Here's how it works:

1 Web Browsers That Don't Support Color Management
With these browsers images that do or don't include color profiles is 
irrelevant because they can't do anything with them anyway. The colors 
are just displayed as whatever RGB color space is available, most likely 
some form of unmanaged sRGB.

2 Safari (Browsers that ONLY color manage images with color profiles, 
not colors defined in HTML or CSS)
If a color profile is included with an image Safari uses color 
management to adjust the colors to the computer's display color space. 
If a color profile is not included it acts like #1. Also, as far as 
colors defined in HTML and CSS, it acts like #1.

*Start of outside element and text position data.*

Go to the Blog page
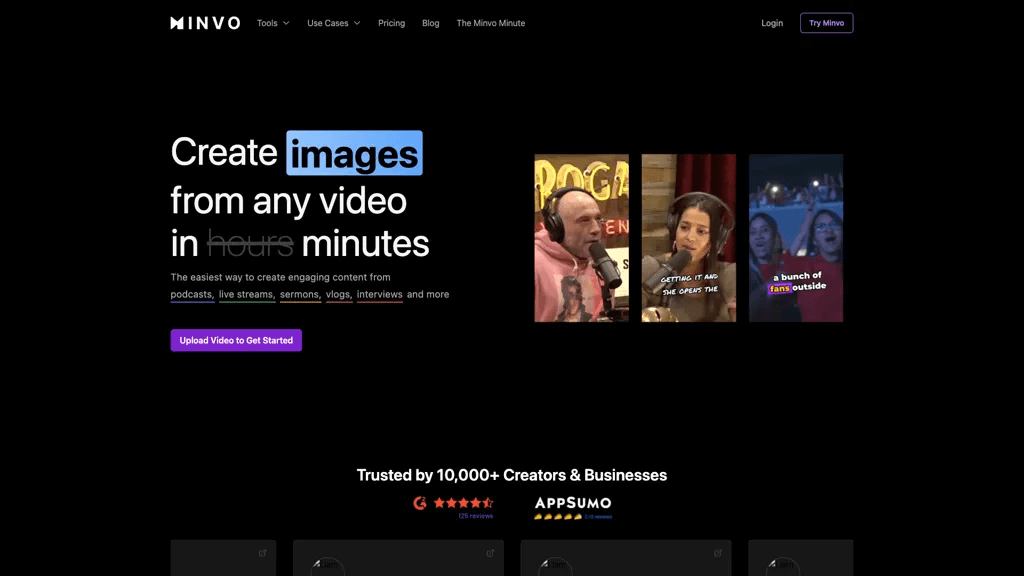Image resolution: width=1024 pixels, height=576 pixels. click(x=430, y=23)
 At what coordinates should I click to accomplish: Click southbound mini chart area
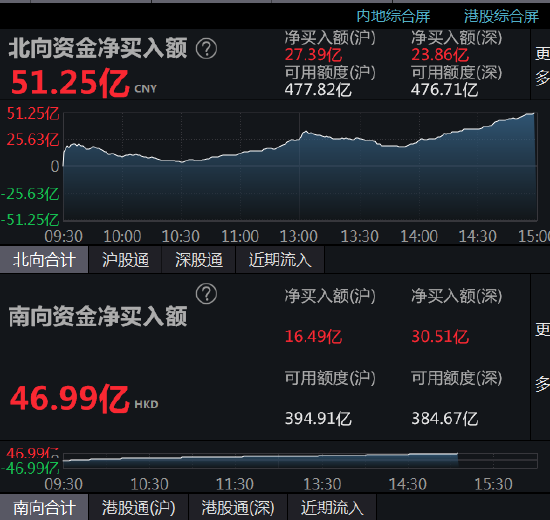(x=300, y=460)
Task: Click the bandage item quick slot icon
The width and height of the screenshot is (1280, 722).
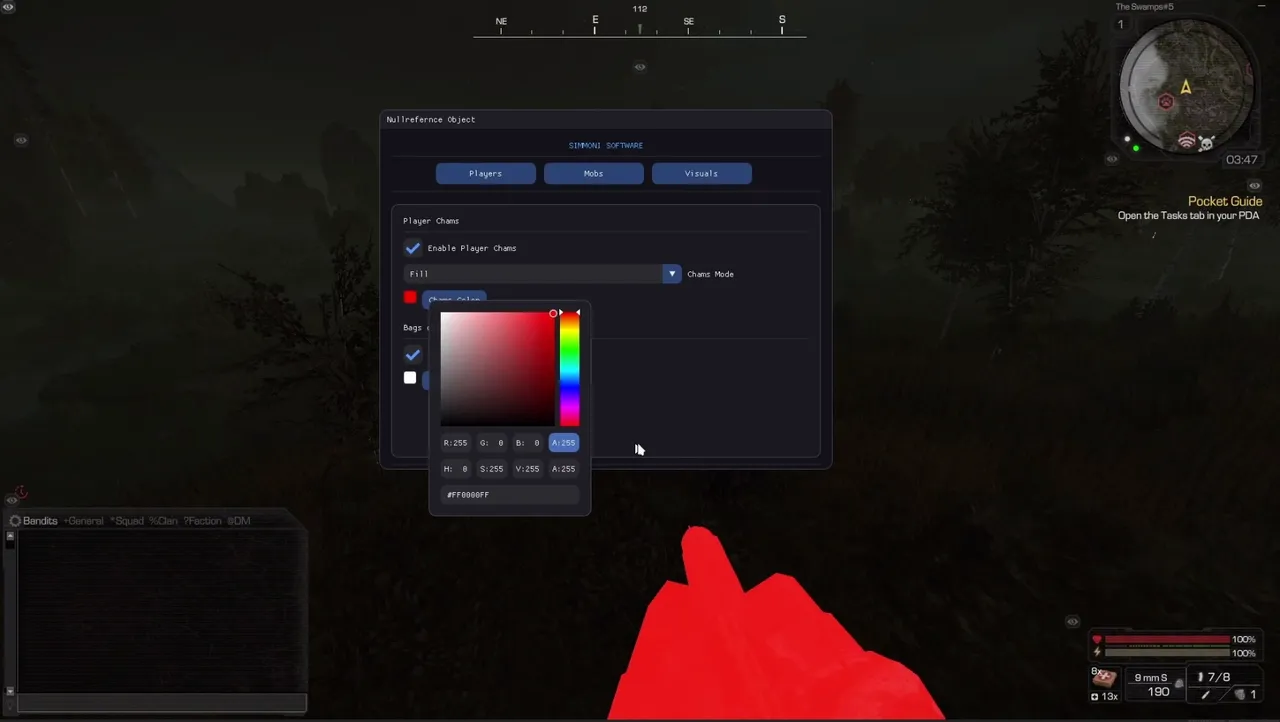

3 Firefox 3.2+/3.5+ by default (Browsers that color manage images with 
color profiles. Images without color profiles are also managed assuming 
the sRGB color profile. PLUS: Colors defined in HTML and CSS are managed 
with assuming the sRGB color profile.

What this means for web designers/developers:

A
#1 isn't a problem unless you want color managed photos that look 
beautiful on your website. Otherwise, #1 is the way web browsers have 
generally worked until recently.

B
#2 is the wrong way to do color management on the web. It's a nice 
effort and photos certainly look beautiful, but this approach causes big 
problems for web designers that want to use images for page elements 
that are intended to exactly match and blend with colors on the web page 
that are defined in HTML or CSS. This approach forces web developers to 
NEVER include color profiles on images that are part of a website's 
design, otherwise the page elements won't match the colors defined in 
HTML/CSS. At least not in Safari. It'll look perfect everywhere else.

C
#3 is the right way to do color management. It makes color profiled 
photographs look as close to the creator's intentions as possible on any 
computer system that is color managed. But it also allows web designers 
to use color management to make their page element images look as good 
as intended while still matching the HTML/CSS colors that are also part 
of the web page.

Thanks to browser type #2 I can only use color profiles on images that 
are not intended to be a part of the web site's design. If I do include 
color profiles on those images, every time I bring up the site in Safari 
it will look like my page elements don't match the flat colors defined 
in my site's HTML/CSS.

So the color mismatch I'm concerned about really only happens in Safari, 
but mismatches like that are not acceptable.

Did that resolve your confusion? Or just add to it?